Между прочим. Когда снимали в Ярославле «Афоню», нужен был кадр: двор с верхней точки. Определили балкон, с которого хорошо было снимать, высчитали квартиру, поднялись, позвонили. Открыла женщина лет тридцати пяти-сорока. Мы объяснили, что мы с «Мосфильма», просим разрешения снять один кадр с ее балкона.
— Господи, что же делать? — расстроилась она. — Мне же на работу надо!
Мы сказали, что не страшно, поищем другой балкон.
— Да нет! Вы снимайте, потом запрете дверь и ключ под коврик положите. Только вот кто вас покормит? Не по-людски получается — гостей даже чаем не напоила!
И я вспомнил ту чукчанку.
ГЕРАСИМ
На Жохове полярники, узнав, что с моряками на берег высадился известный писатель Конецкий, позвали его к себе в гости, а заодно и нас.
Нас угостили медвежатиной и показали фильм «Катя-Катюша». Пустили его с конца и повторяли весь текст за актерами наоборот, начиная со слова «ценок» (конец.) За два года выучили.
Потом на собачьей упряжке приехал чукча Герасим. Он по рации узнал, что пришел груз, и приехал за аккумулятором и приемником, которые предназначались для него. Спросил, привезли ли кино. Узнав, что привезли кино не про войну, а про любовь, сказал, что смотреть его не будет.
— А ты жену привези.
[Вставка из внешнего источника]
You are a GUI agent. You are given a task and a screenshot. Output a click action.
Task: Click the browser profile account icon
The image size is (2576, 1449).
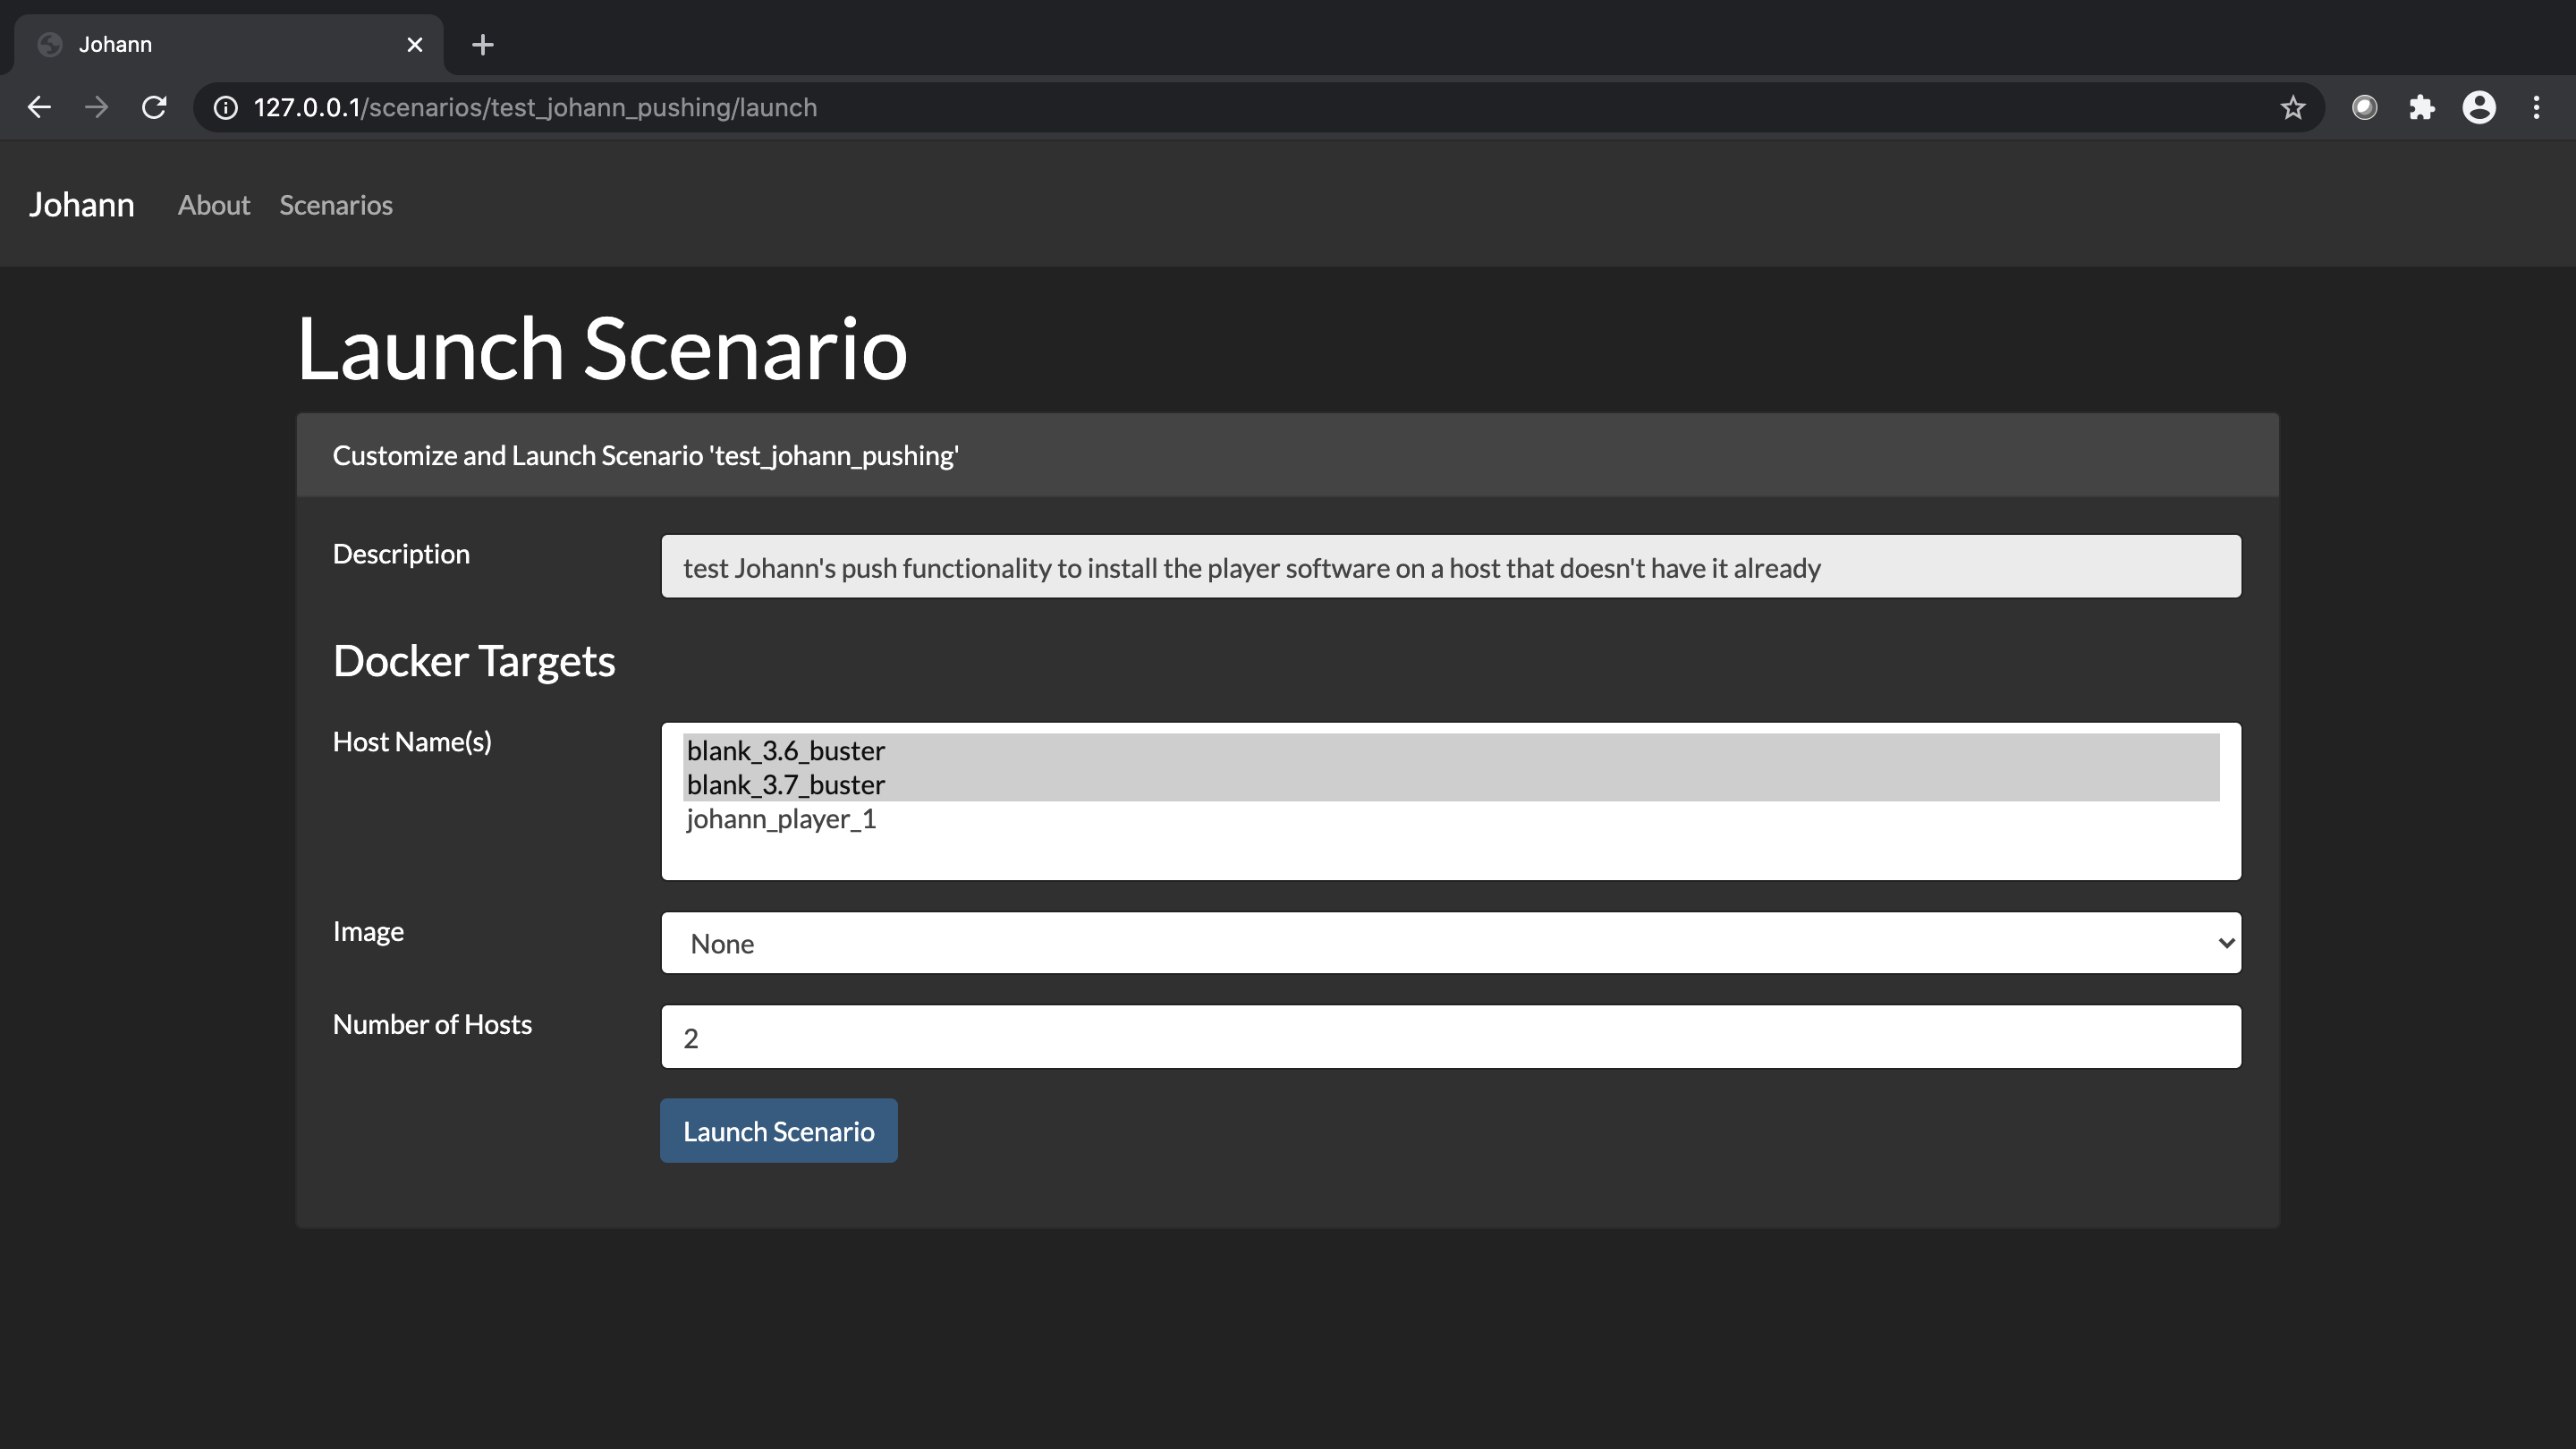pyautogui.click(x=2479, y=108)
Она про любовь любит.
— Нету жена. Срать пошла, пурга унесла!
Герасим достал из кармана пачку «Мальборо», угостил всех, сел в свою упряжку и уехал.
Я спросил, откуда у него «Мальборо». Полярники объяснили: чукчи спиваются, и им запретили возить спиртное. Они стали гнать самогон из сахара — им перестали продавать сахар. Они стали гнать из муки — перестали давать и муку. А теперь они шкурки на нарты и — на Аляску.
— А пограничники?
— Какие там пограничники? Мороз минус пятьдесят и полярная ночь…
На прощанье полярники подарили нам кусок бивня мамонта.
Мы разметили бивень на три равные части и Таланкин стал его пилить. Пилил днем. И ночью, когда не спал, пилил. Но бивень оказался таким твердым, что работы Игорю хватило до конца плавания. Еще и в Москве допиливал.
Так что у меня на память об острове Жохова остался кусок бивня.
На Жохове не обошлось и без потерь. Когда я во время разгрузки сел перекурить, эти два негодяя-медведя подошли ко мне сзади, схватили зубами уши моей меховой шапки, потянули каждый в свою сторону, оторвали и принялись жевать. Это была папина ушанка, которую я носил двадцать лет, и у нее была своя история.
Между прочим. Во время войны, когда мы с мамой жили в Тбилиси, отец с оказией переслал свои вещи — пальто, костюм, сапоги, свитер, зимнюю шапку-ушанку — целый чемодан, чтобы мы поменяли их на продукты.